A state legislator is a person who writes and passes law, helps to address issues within the community they represent and the state of Alaska. A member of the House of Representatives is elected and serves for a two year term, and a State Senator serves a four year term. In the Alaska Legislature there are 40 Representatives and 20 Senators – each person in Alaska has one state Senator and one state Representative. Find your legislator here and you can also check out the interactive district map.
Dates and deadlines for election
State Legislators are elected during state elections, the primary election is held on the third Tuesday in August in even number years and the general election is held following the primary on the first Tuesday of November. For more information on election dates check out the Alaska Division of Elections website.
How to engage
- The Legislature meets each year for a 90 day session from January through April. The committee meetings and floor sessions are open to the public and can be live streamed on akl.tv and are also shown on local tv stations and streamed through 360 North.

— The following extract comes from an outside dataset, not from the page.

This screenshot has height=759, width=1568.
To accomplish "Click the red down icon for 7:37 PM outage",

Check out the Alaska State Legislature website for information on how to access these meetings.
- Write, call and meet with your elected officials. They are elected by you and your community and are there representing you. It is important they hear from you.
- Submit public testimony either in writing, over the phone or in person for legislation being considered. Each bill is required to have hearings in committees in both the State House and State Senate, during these hearings there is an opportunity for public comment. You can also reach out to the sponsor of the bill, your legislator, and all legislators anytime to share your thoughts, ideas, concerns and any other feedback.

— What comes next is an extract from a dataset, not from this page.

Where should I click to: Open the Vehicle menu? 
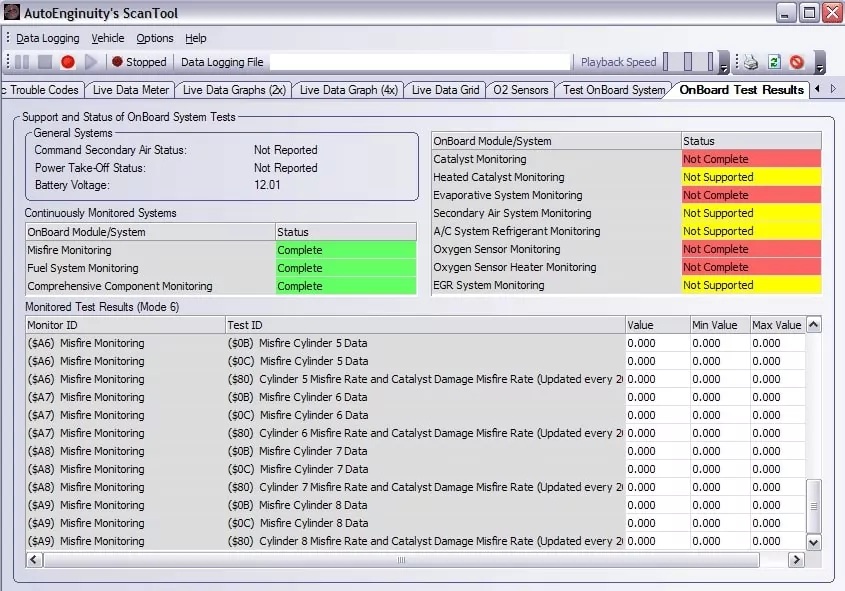(108, 38)
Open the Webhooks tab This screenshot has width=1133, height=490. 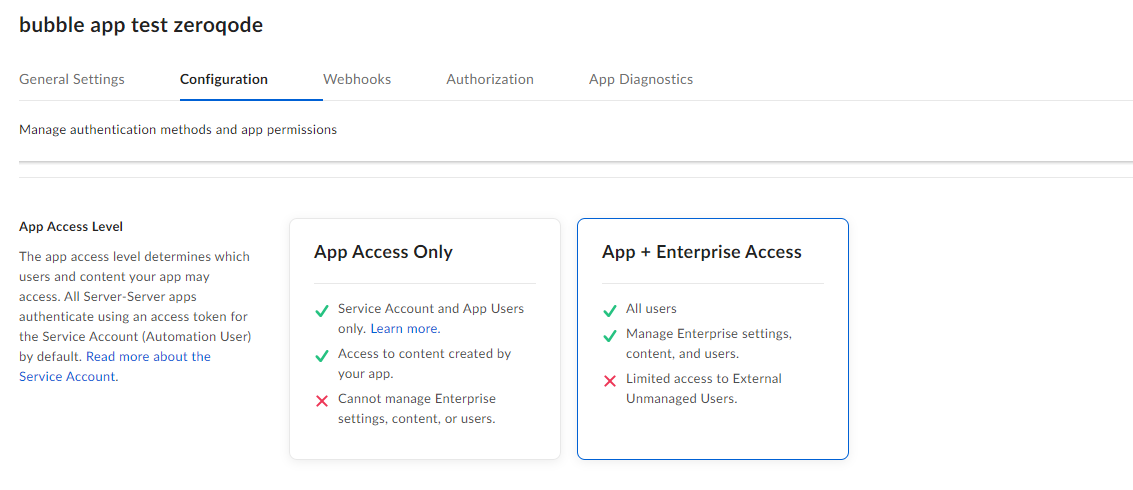[357, 79]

- Vote for your Representative and Senator in every state election!
- Run for Alaska State Legislature!
Each of these statewide positions are elected by residents of Alaska during the State Primary and General Elections, just like our state legislature.
- The Governor is elected to a four year term and responsibilities include running and managing the Executive Branch of Government, signing bills into law, and is the commander-in-chief of the National Guard.

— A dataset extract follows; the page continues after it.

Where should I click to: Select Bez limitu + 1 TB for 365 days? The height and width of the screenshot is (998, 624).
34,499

- The Lt. Governor is also elected to a four year term and responsibilities include supervising the Division of Elections and its related duties and functions, and working on state history, regulations, workforce and supervising citizen ballot initiatives.
- Alaska has one US Representative who runs every two years and is a member of the US House of Representatives which includes 435 voting members, and is one part of the federal government legislative bodies. Among other duties, representatives introduce bills and resolutions, offer amendments, and serve on committees. To find out more about the US House of Representatives check out The House Explained.
- Each state elects two US Senators to serve a six year term in the United States Senate, the other half of the federal government’s legislative body. The Senate takes action on bills, resolutions, amendments, and treating by voting. For more information about the US Senate check out their website.
How to Engage
- Make your voice heard! Just like other elected officials, it is important that they hear from you. Our elected officials are making decisions every day that impact our lives – including regulations on hunting and fishing, economy, education, transportation, and much more. Each elected official has staff to help answer questions and provide information to Alaskans. Be sure to call, email and personally meet with your elected officials to discuss issues that are important to you.
- Be sure to Vote! This is one of the most important ways to use your voice is to vote in every election as these individuals have the responsibility of representing all Alaskans in their elected positions.
- Run for a statewide office position!